:: Directive ::
Return each of the lines below word for word, leaving out the pictures.

:: Provided data ::
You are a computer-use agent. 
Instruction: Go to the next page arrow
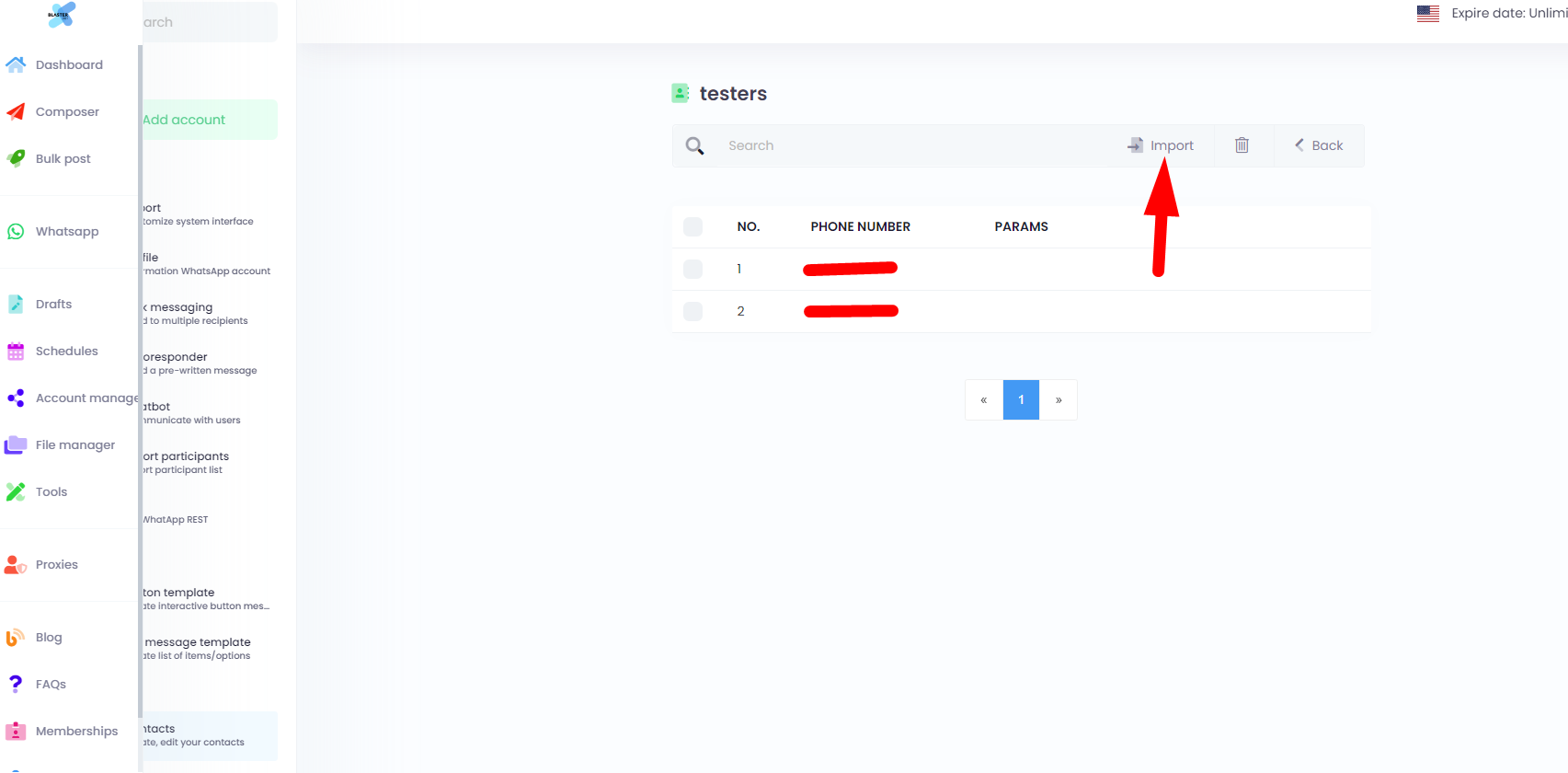pyautogui.click(x=1059, y=400)
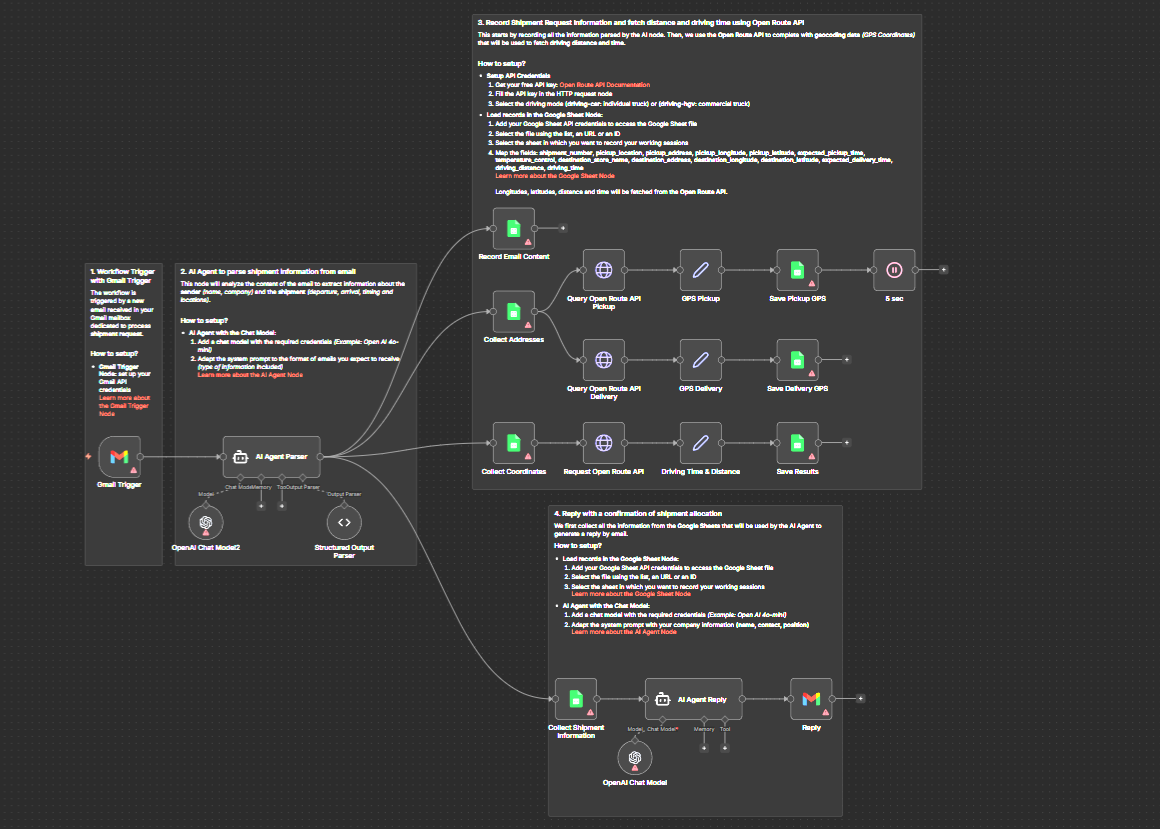Viewport: 1160px width, 829px height.
Task: Open the Record Email Content sheet node
Action: [x=513, y=227]
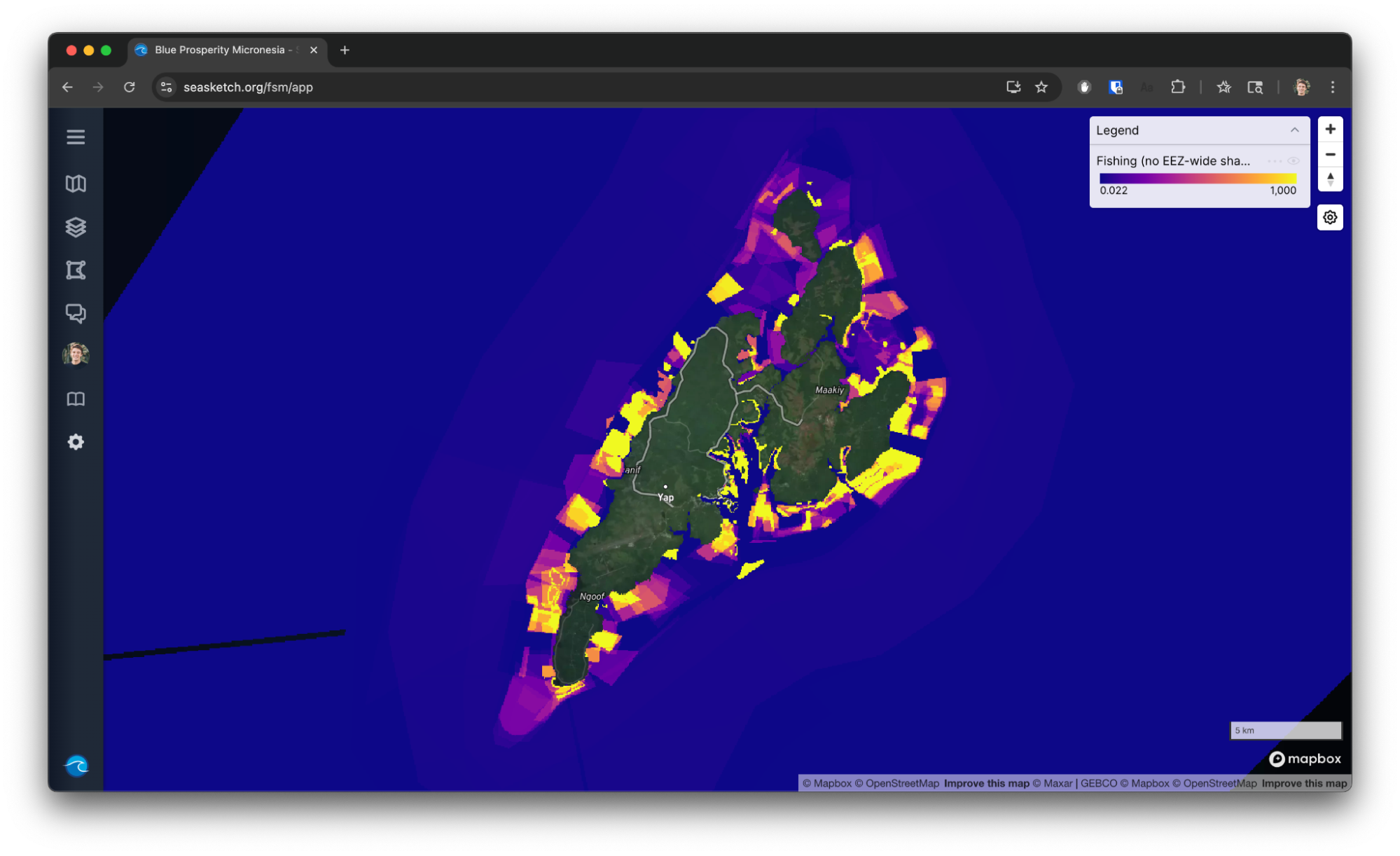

:: The solution ::
You are a computer-use agent. 
Instruction: Go to the next page arrow
pyautogui.click(x=1059, y=400)
Viewport: 1160px width, 829px height.
Task: Open the Record Email Content sheet node
Action: [x=513, y=227]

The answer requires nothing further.